With the 2018 release of her mini-album Whack World and its frenetic 15-songs-in-15-minutes take on her self-devised personal cartoon universe, Philadelphia rapper-producer Tierra Whack immediately drew attention to her wily brand of fractured hip hop with its uneasy humor and Missy-Elliot like vibes. With a dozen (at least) singles, a 2020 tour, the launch of “What Whack Wears” designs, and a faux documentary (Cypher) since 2018, it’s only now – March 2024 – that Philly’s Whack has created another fresher, and not-so-cartoonlike, universe with her debut full artist album, World Wide Whack.
It was worth the wait, especially when you consider that Whack told me this in 2020:
“A new album is coming. Yes, definitely. I actually don’t know its deadline. I’m rushing to the studio as we speak. I’m feeling ready. I’m feeling good. I just ran some errands. I can make one of the best songs that I have ever made today right after we get off the phone. I’ve been giving myself time to experiment because you never know.”
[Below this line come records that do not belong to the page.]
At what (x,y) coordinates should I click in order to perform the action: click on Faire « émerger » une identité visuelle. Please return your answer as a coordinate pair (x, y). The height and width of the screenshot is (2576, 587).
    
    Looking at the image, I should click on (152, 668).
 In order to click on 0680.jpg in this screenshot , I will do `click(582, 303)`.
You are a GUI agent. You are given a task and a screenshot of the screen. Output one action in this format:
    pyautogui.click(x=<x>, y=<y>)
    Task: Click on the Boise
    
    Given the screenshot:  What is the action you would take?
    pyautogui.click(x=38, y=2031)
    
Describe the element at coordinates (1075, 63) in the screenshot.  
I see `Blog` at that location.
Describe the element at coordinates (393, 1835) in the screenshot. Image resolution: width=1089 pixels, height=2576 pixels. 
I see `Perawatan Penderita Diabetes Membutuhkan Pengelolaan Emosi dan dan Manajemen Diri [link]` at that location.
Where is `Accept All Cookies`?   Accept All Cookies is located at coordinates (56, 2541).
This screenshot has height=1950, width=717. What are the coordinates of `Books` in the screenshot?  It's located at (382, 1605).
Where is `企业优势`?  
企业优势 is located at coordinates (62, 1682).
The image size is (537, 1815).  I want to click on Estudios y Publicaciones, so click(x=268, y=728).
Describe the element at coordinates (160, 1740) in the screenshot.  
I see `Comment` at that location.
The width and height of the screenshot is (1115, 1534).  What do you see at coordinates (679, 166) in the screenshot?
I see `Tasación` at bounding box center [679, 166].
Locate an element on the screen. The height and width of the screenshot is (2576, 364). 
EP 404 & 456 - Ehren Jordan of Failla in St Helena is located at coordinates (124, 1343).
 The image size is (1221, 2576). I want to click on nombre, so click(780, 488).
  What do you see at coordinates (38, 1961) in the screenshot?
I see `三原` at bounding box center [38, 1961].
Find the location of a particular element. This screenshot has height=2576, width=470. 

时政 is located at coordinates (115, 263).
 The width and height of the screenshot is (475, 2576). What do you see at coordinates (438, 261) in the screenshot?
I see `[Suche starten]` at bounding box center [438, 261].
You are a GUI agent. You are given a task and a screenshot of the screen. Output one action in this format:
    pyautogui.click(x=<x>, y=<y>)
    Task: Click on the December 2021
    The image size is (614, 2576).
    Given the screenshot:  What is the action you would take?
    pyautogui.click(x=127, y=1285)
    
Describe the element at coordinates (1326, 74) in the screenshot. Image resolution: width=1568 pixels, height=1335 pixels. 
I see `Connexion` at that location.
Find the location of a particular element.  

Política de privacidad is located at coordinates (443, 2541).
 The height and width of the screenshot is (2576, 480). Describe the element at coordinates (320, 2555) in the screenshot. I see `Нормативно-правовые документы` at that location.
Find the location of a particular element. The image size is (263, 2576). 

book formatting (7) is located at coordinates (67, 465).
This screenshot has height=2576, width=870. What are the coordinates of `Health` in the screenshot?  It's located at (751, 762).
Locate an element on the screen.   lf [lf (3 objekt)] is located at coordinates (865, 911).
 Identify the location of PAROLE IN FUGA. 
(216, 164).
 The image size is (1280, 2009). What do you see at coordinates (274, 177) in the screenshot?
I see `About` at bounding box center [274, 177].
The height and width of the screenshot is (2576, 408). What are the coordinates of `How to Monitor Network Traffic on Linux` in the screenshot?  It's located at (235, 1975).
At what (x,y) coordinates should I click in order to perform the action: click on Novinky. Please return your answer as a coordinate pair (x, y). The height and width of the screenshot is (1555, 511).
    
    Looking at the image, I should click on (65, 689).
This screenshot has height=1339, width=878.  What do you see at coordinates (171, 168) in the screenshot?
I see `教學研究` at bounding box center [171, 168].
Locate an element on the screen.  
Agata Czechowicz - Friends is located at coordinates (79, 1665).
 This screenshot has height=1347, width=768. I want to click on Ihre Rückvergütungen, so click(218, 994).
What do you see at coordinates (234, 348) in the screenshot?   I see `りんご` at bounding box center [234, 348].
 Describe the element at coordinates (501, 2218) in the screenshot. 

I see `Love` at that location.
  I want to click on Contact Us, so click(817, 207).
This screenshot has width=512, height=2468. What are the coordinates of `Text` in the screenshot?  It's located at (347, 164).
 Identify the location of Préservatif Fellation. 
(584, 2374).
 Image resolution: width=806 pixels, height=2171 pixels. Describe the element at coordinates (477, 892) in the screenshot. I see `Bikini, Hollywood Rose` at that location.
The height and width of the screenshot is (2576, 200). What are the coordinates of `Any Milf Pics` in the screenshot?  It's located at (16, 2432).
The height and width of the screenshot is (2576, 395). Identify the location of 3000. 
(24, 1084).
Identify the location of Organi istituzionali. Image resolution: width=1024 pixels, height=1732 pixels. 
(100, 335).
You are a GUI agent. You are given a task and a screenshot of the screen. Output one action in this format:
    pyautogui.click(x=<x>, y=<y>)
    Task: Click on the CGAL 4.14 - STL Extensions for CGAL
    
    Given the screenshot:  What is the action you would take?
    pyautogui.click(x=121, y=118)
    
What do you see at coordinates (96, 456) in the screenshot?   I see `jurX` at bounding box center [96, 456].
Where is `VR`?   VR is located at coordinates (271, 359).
With its oddly industrial cover from Alex Da Corte and an alter ego designed to be super and human, World Wide Whack starts its process as something of a conceptual art piece. Fifteen tracks long and still barely over 35 minutes, Whack touches on weirdly tactile topics such as bathing freshness (“Shower Song”), the sweetness of her personal scent (“Chanel Pit,” featuring the new album’s most vigorous vocal workout) and the quiet desire of an easy, breezy night out (“Moovies”) before moving onto topics more darkly remote, and intricately – in some spaces such as “Mood Swing” and “Numb” – desperately sad.
Rather than the upbeat cartoon of Whack’s recent past, “X” details a hard, sorry breakup, bad smells and all. “Two Night” and “Numb” touch – with bleak humor – on the possibility of suicide. “Difficult” is just that. And the eerily vulnerable “27 Club” could knock the wind out of any Tierra Whack fan solely expecting giddily appointed hip hop.
If you had to boil World Wide Whack down to three words? Bold. Brilliant. Jarring.